The community board grappled with the water quality of Newtown Creek late last year when the state Department of Environmental Conservation held public hearings to solicit input on the cleanup of the Phelps Dodge site, a 35-acre property abutting the waterfront that is being targeted for an extensive cleanup of industrial pollution.
Nunziato suggested that the millions of dollars in cleanup money provided by the Phelps Dodge mining company be devoted to expediting the city’s efforts with the creek. But he said the two agencies coordinating the projects appear to suffer from a gap in communication.
“I definitely think they should use the Phelps Dodge as the seed money to get it going,” Nunziato said. “It sounds like the [state] DEC is not reaching out to [the city DEP] saying, ‘Don’t forget, when it comes to the creek there’s going to be money from Phelps Dodge.”
The public participation in the creek’s cleanup will come by way of what has been dubbed a “stakeholders team,” which will be made up of representatives from the three areas that surround the creek: Community Boards 2 and 5 in Queens and Community Board 1 in Brooklyn. Different teams will be formed to evaluate each of the 26 water bodies targeted by the project.
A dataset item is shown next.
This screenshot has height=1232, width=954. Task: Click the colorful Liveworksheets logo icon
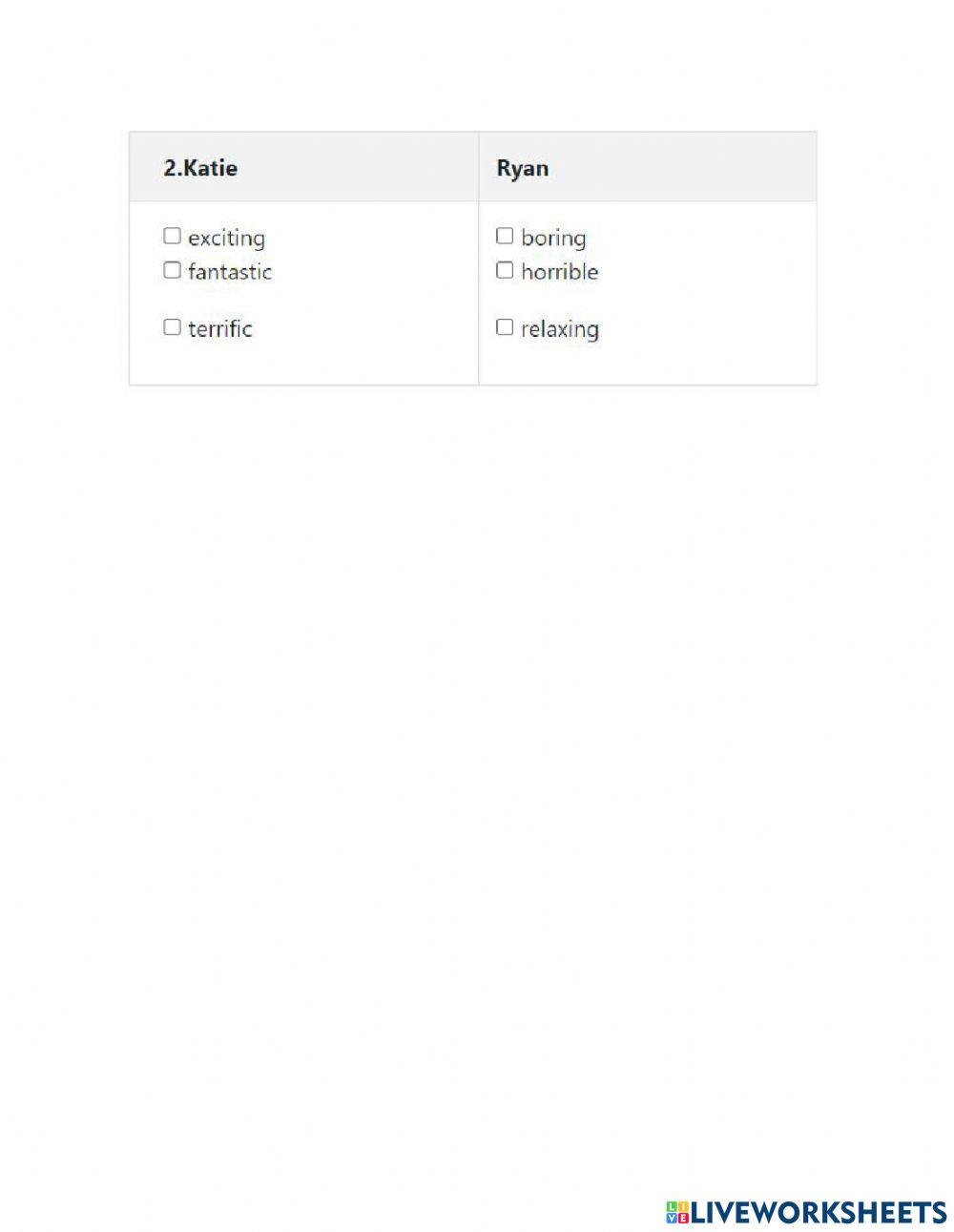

In certain respects the cleanup at Newtown Creek has already begun.
An experimental aeration facility is pumping air into the water to raise its dissolved oxygen content, fostering the growth of wildlife.
Meanwhile, the city is looking to acquire a piece of land where a tank can be built to store the overflow sewage that cannot be treated when precipitation overwhelms the city’s sewer system, which combines sanitation flow with storm runoff. Whereas the overflow has historically been dumped untreated into city waterways, the tanks would enable the sewage to be stored and treated later.
The standards project represents only the latest effort to clean New York’s waterways, which are considered to have improved considerably in the three decades since the federal Clean Water Act was passed.
“A large portion of the waters around New York are cleaner than they have been for 90 years, but there are still problems,” said Stephen Whitehouse, an engineering consultant the city contracted for the project.
Nunziato agrees. “With less dumping of volatile toxins into our waterway and with the water just flushing out naturally, it’s slowly coming back,” he said.
As far as the future goes, Nunziato said he foresees a creek lined with boardwalks that could support kayaking and other water recreation.
But even the current conditions represent a great improvement from years back. Frank Principe, the chairman of the community board, described a new sign of life he observed firsthand in the Dutch Kill section of the creek.
“We have little ducklings floating down on the Kill,” Principe told the community board with grandfatherly pride.
Lest the creek’s dubious history leave room for misinterpretation, Whitehouse added a slight correction: “They were swimming.”